Collected data entries
Content starts
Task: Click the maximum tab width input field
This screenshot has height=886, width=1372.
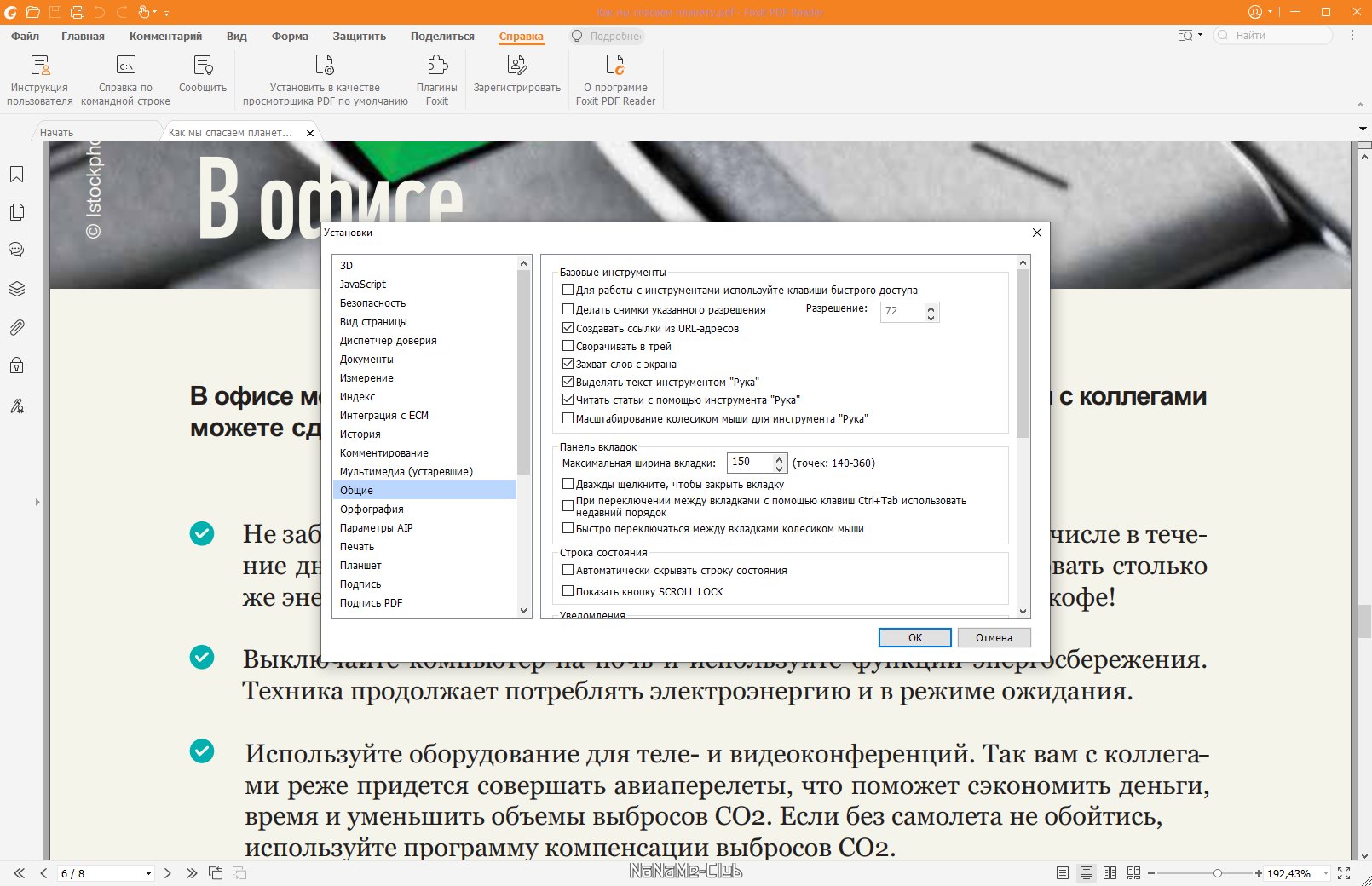Action: pyautogui.click(x=749, y=463)
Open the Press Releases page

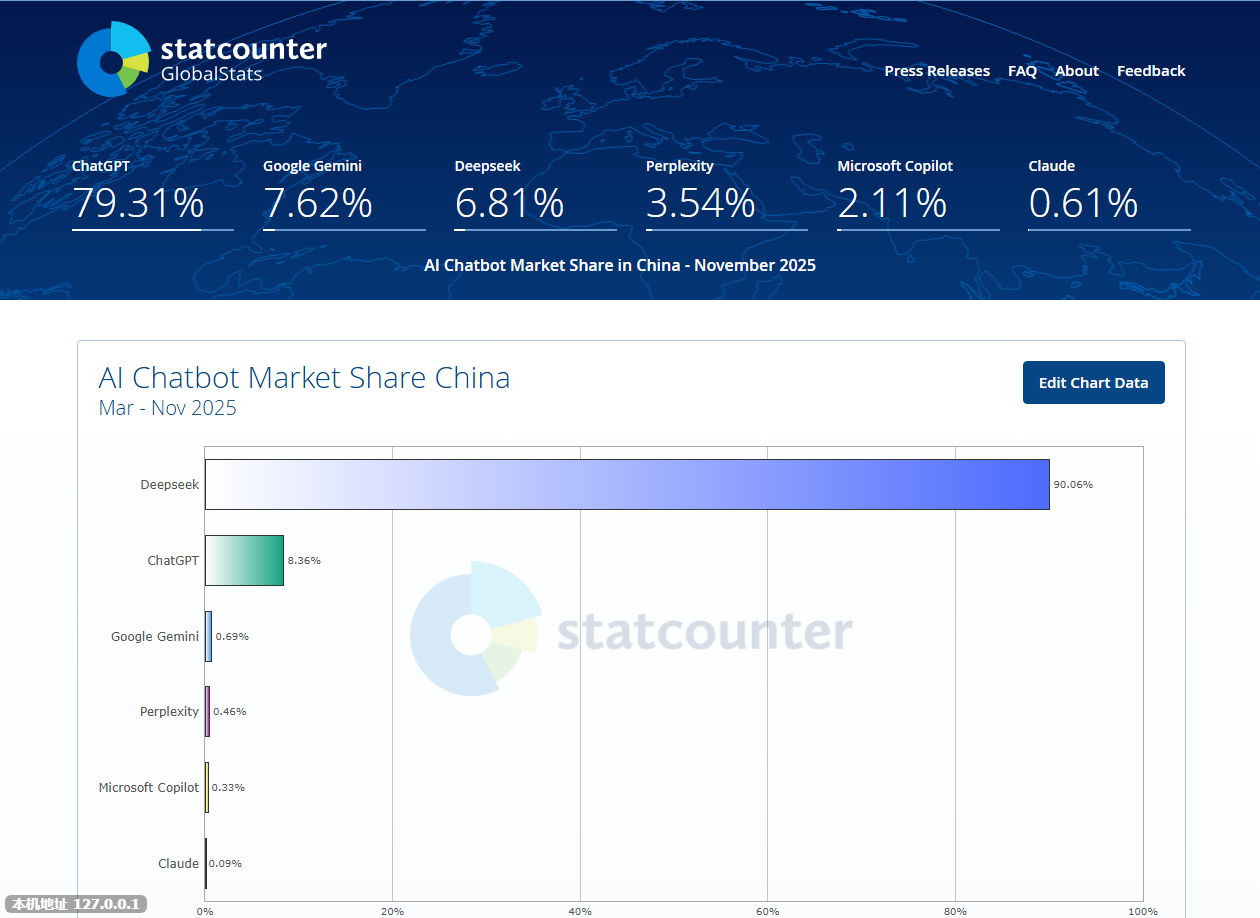coord(937,71)
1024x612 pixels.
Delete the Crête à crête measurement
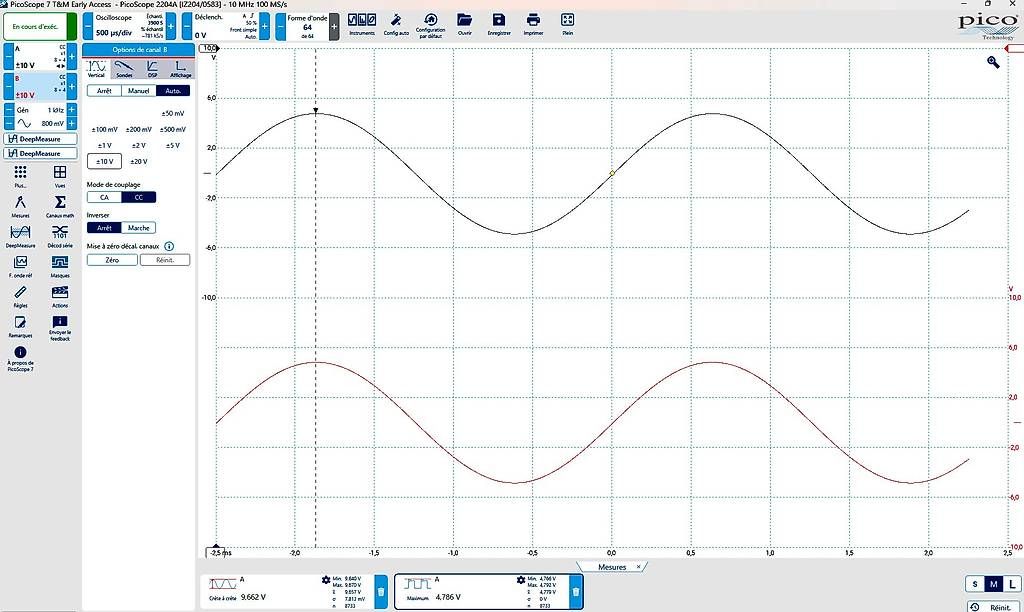[x=381, y=592]
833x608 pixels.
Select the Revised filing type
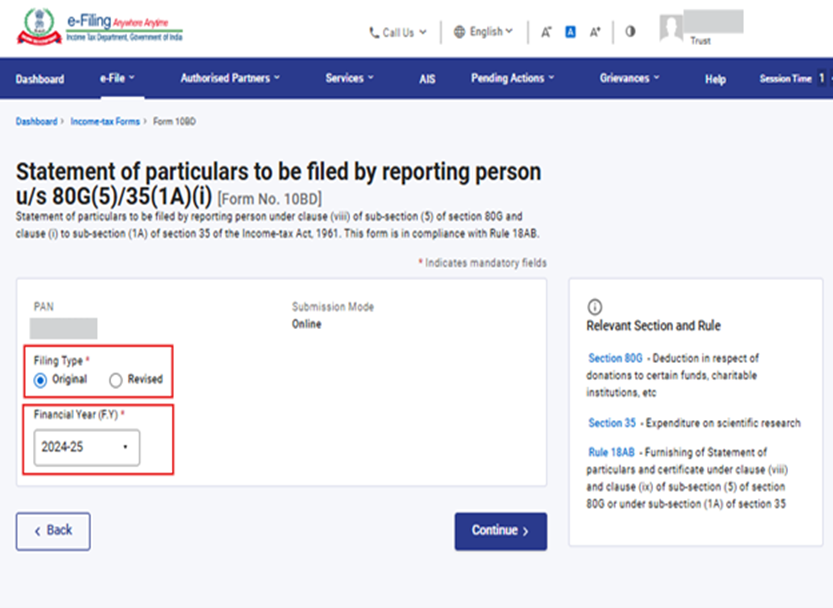tap(116, 380)
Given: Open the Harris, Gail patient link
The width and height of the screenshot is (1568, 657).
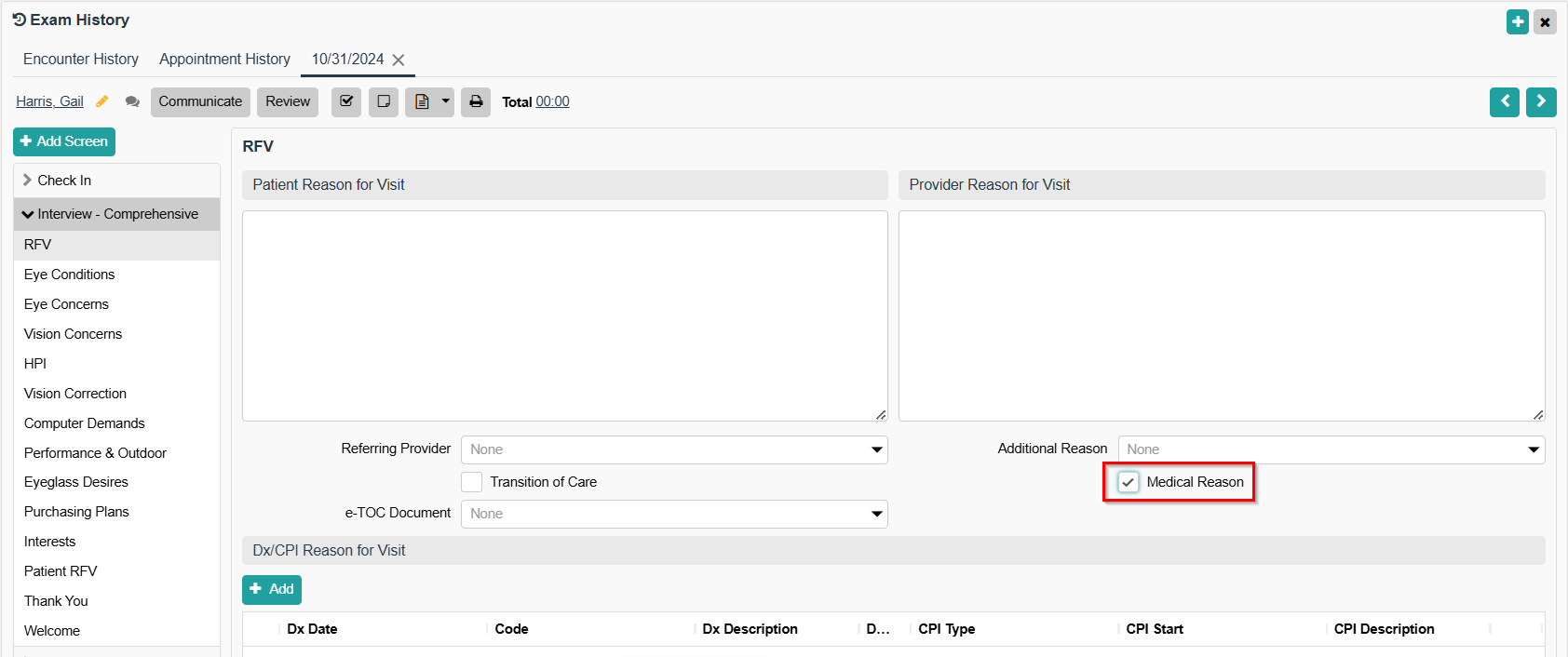Looking at the screenshot, I should (49, 101).
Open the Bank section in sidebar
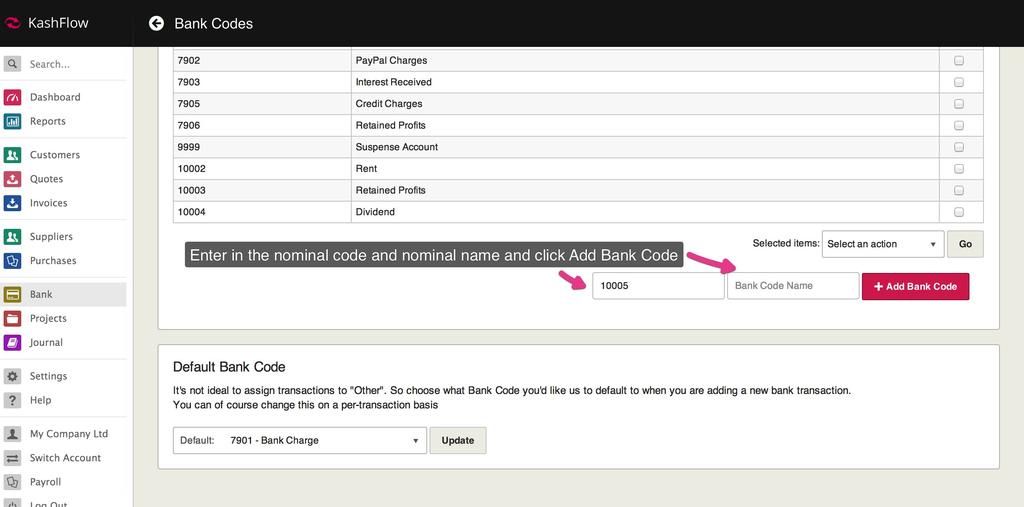The width and height of the screenshot is (1024, 507). (42, 294)
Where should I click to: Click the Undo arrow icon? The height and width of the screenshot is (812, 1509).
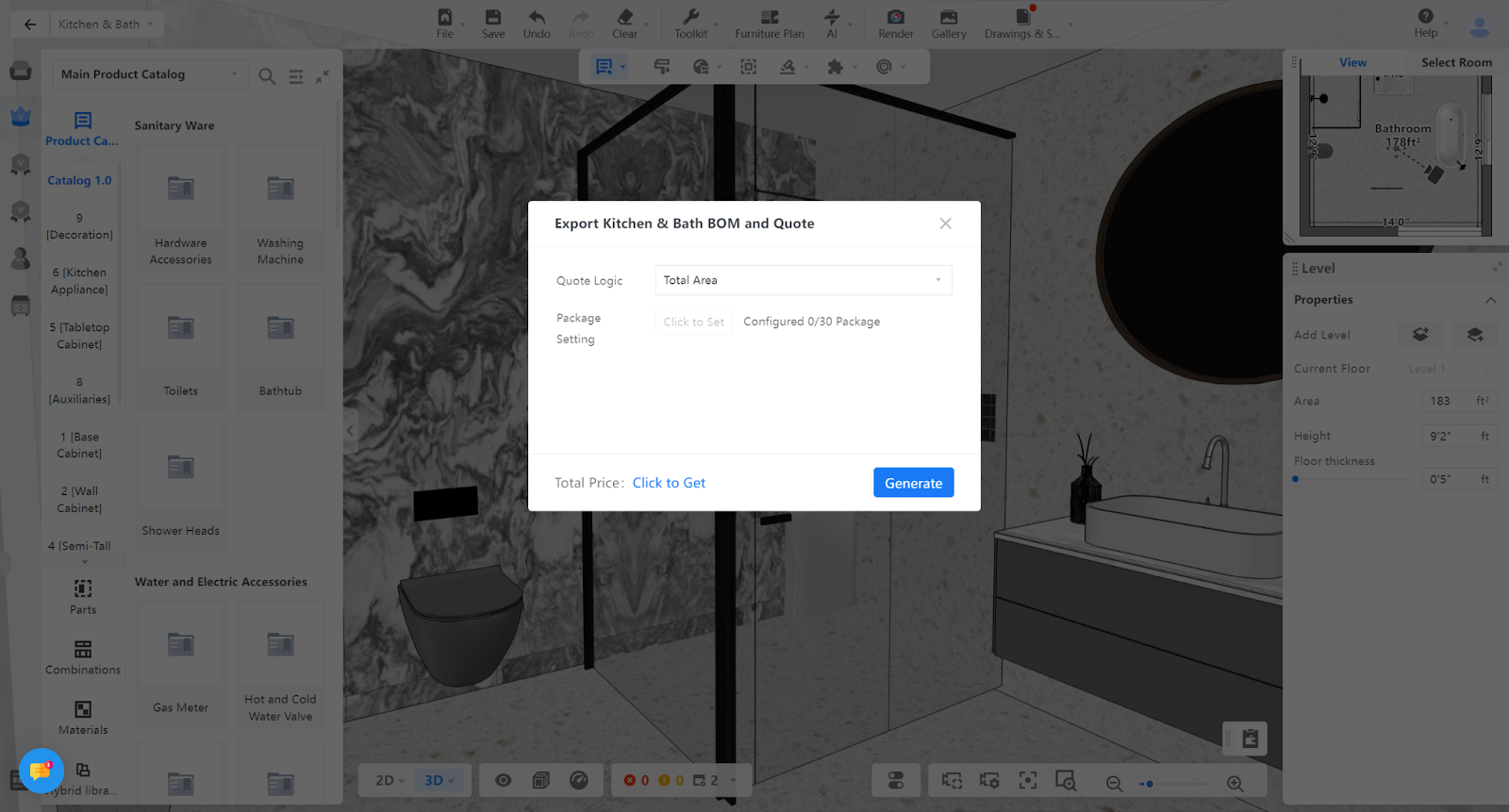tap(536, 18)
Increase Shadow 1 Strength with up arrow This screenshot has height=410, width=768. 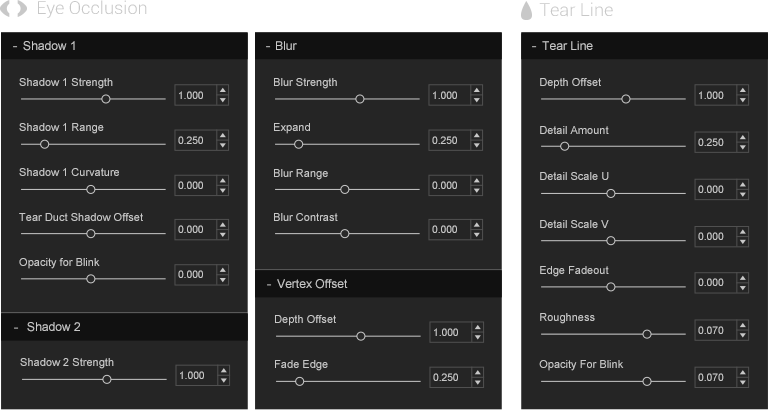click(222, 90)
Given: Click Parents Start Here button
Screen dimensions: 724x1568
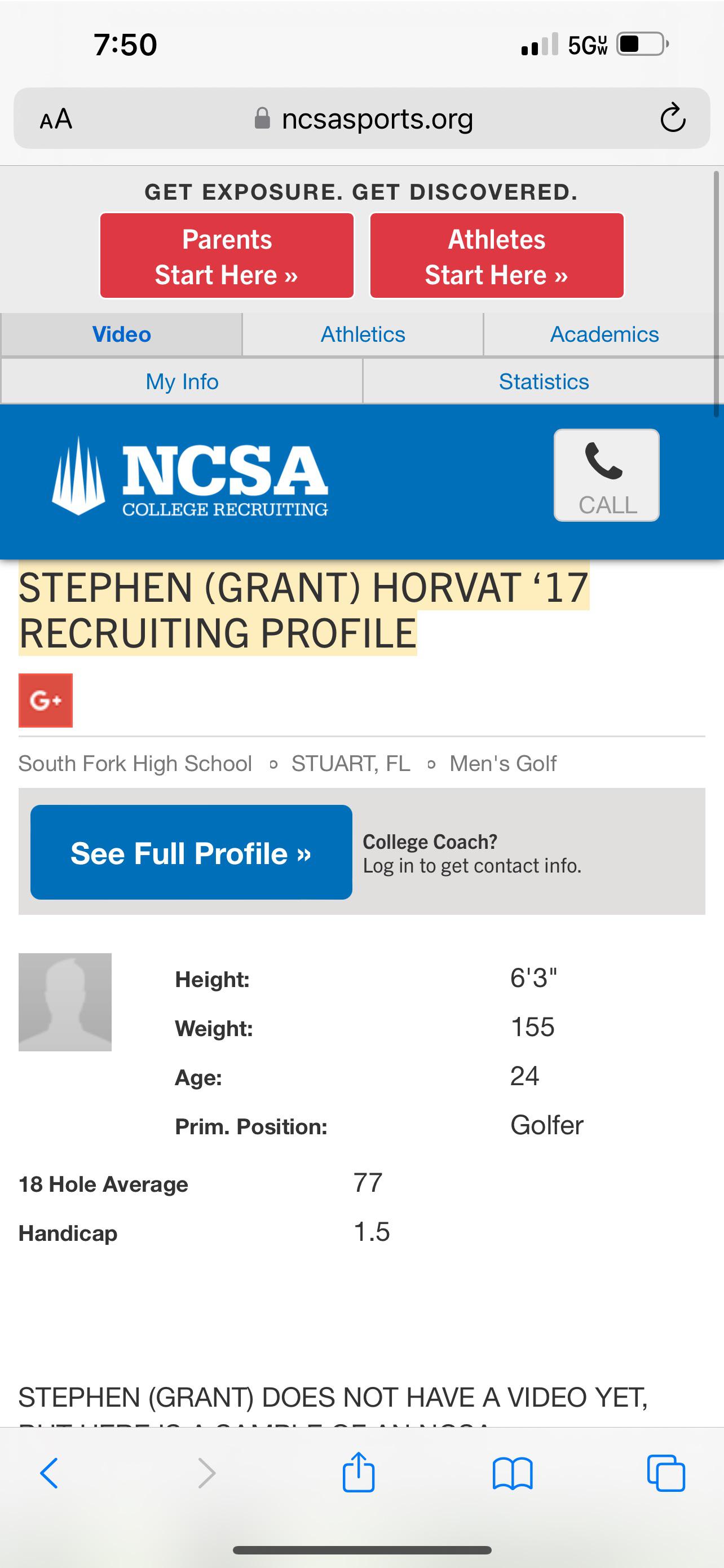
Content ends
◆ Work to complete
Read through the entries, then copy every line where the string "Given" is found.

◆ Output below
Given: Open the Harris, Gail patient link
Given: Click Parents Start Here button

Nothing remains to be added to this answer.